The person who did the actual switching remained in the room so the test was not double blind. Their body language or unintentional grimace after making a switch, for example, could have theoretically influenced the listeners.
Statistical significance was determined by opinion, not math:
"5 of the 6 judges indicated that the differences were "Significant" with one saying they were "Subtle".
The test methodology was flawed because it assumed, from the get go, that there are
audible distinctions in the first place.

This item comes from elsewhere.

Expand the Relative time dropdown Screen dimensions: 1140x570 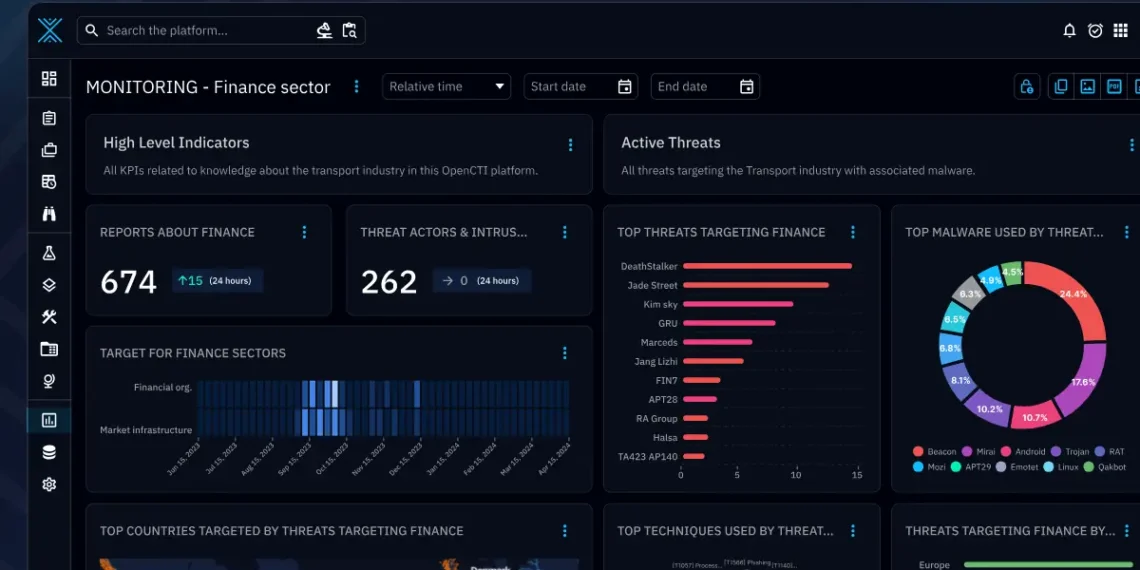(446, 87)
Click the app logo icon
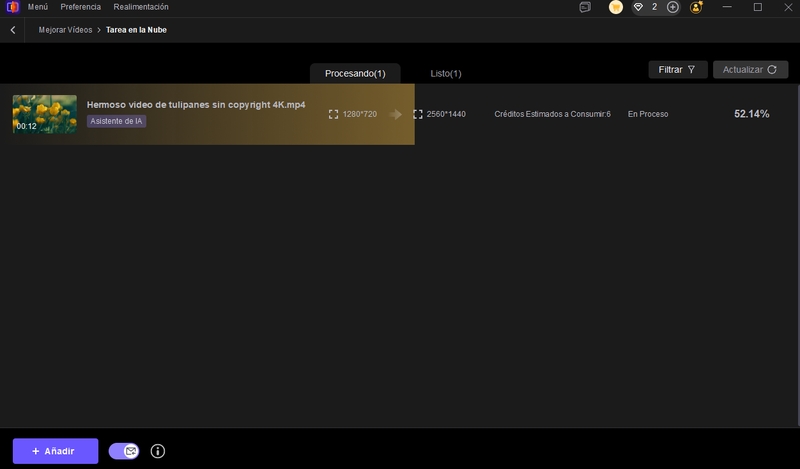This screenshot has height=469, width=800. [12, 7]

This was never established at all
. Instead 6 DACs [in this shoot out, I haven't examined shootout 2 since this one is already so flawed]. And by votes of preference by the listeners they picked their "favorite". Say "C" or "D" on this score sheet:
Nowhere on the score sheet is the instruction "And if you don't feel you hear any distinction, write the words 'neither DAC preferred" so this made the test essentially a "forced preference test". There is no option for "no difference found". In such a test as this you are assuredly going to find a winner most of the time using such a small number of trials, somewhat similar to how if you flipped a fair coin say 5 times to see if it favored heads or tails it too would always show a "preference".
There are other questions not answered like:
"Did each listener hear the sound in isolation or did they see the body language of the other participants as they filled out their score sheet?"
"Was the presentation order randomized per listener or did everyone comparing (say) DAC C to DAC D always hear C first and then D second? Scientific studies published in peer reviewed journals have found that second exposure test signals are statistically preferred by listeners even when they are (unbeknownst to the listeners) literally the exact same test signal.